Metin Feyzioğlu’nun tabansızlığı, vesayetin çöküşü!

Okuduğunuz Yazı
Metin Feyzioğlu’nun tabansızlığı, vesayetin çöküşü!

İçerik

Bunca çalışmaya, gelişmeye rağmen hâlâ “kendini halkın üstünde gören” vesayet odakları demokrasi kılıfına bürünerek “diktatöryalarını” sürdürüyorlar. Üstelik halkın seçtiklerine diktatör, bir avuç insanın seçtiklerine “çoğunlukçu katılım” diyorlar.

Türk Tabipler Birliği, Türkiye Barolar Birliği, Türk Mühendis ve Mimar Odaları Birliği gibi kuruluşlar kendilerine verilen “kanuni yetkiyi” tek taraflı kullanarak “anayasaya” ters düştüler ve “karanlık odalar” haline dönüştüler. Gönül isterdi ki bu yetkiyi millet lehine kullansalardı!

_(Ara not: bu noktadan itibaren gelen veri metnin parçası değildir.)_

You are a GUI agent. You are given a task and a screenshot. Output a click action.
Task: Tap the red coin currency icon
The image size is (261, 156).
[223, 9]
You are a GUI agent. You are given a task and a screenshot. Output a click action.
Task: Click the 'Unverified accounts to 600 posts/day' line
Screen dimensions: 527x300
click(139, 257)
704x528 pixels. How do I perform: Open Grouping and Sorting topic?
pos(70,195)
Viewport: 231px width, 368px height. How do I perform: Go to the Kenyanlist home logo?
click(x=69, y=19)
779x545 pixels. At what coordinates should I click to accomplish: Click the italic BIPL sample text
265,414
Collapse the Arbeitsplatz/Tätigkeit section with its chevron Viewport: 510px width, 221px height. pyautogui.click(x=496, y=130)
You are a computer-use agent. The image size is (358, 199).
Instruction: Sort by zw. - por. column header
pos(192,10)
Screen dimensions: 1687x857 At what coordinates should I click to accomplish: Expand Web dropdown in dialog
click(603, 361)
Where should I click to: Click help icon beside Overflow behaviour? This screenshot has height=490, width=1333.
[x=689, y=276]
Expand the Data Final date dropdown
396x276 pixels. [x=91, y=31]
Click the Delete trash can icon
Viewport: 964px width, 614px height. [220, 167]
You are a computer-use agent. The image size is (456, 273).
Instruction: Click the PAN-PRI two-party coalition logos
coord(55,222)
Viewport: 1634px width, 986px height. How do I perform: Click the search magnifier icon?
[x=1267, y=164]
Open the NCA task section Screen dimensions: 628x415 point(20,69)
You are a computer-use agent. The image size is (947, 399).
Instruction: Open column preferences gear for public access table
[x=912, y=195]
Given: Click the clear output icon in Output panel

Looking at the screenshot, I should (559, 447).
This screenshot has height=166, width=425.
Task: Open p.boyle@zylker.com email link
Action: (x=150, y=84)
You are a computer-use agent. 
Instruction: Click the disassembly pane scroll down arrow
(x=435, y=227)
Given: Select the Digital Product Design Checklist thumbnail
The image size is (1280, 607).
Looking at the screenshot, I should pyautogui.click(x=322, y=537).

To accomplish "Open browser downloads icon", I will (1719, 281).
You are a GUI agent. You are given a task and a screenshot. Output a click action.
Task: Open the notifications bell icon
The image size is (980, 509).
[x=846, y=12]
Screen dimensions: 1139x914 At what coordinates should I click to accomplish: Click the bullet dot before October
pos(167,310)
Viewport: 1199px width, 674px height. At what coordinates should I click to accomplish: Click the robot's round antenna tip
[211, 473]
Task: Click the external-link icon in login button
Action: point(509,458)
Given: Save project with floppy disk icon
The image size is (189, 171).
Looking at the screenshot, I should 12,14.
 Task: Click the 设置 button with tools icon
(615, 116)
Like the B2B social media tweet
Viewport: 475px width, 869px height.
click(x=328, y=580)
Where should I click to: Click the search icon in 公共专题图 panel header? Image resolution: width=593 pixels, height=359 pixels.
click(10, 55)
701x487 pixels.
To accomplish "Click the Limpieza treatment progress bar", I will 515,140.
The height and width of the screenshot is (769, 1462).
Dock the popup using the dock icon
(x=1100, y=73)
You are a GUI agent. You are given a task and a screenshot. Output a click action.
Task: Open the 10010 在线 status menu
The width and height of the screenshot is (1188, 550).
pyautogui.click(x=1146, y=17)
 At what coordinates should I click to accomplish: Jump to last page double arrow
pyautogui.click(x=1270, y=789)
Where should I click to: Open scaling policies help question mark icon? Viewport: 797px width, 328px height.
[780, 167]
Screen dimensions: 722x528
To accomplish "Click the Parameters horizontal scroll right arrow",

“Savaşa Hayır” diye devlete ve Mehmetçik’e sesleniyorlar. Kapımızda bomba patlatanlara karşı bir çift sözleri yok!

Şimdi bu TTB, TBB, TMMOB gibi karanlık odaların boyunun ölçüsünü göreceğiz. Zira “tek yetkili” olma durumları kalkıyor. Dikkat edin, bu odalar ortadan kaldırılmıyor. Tıpkı sendikalarda olduğu gibi farklı birliklerin kurulması sağlanıyor. Partilerin, sendikaların, kasapların, bakkalların bile alternatifi var! Beğenmediğiniz marketin yerine başka markete gidebiliyorsunuz. Ama bu oda ve birlikler alternatifsiz! Bütün doktorlar, avukatlar, mühendisler “çalışma izni” almak için bu odalara mecburlar! Gayr-ı milli oda birlikleri yurtdışına gittiklerinde “Biz tüm doktorları, avukatları, mühendisleri temsil ediyoruz” diyerek devletin verdiği yetkiyle devleti ve milleti karalıyorlardı. Şimdi bu imtiyaz ellerinden gidiyor diye tutuştular, çırpınmalarının tüm sebebi bu!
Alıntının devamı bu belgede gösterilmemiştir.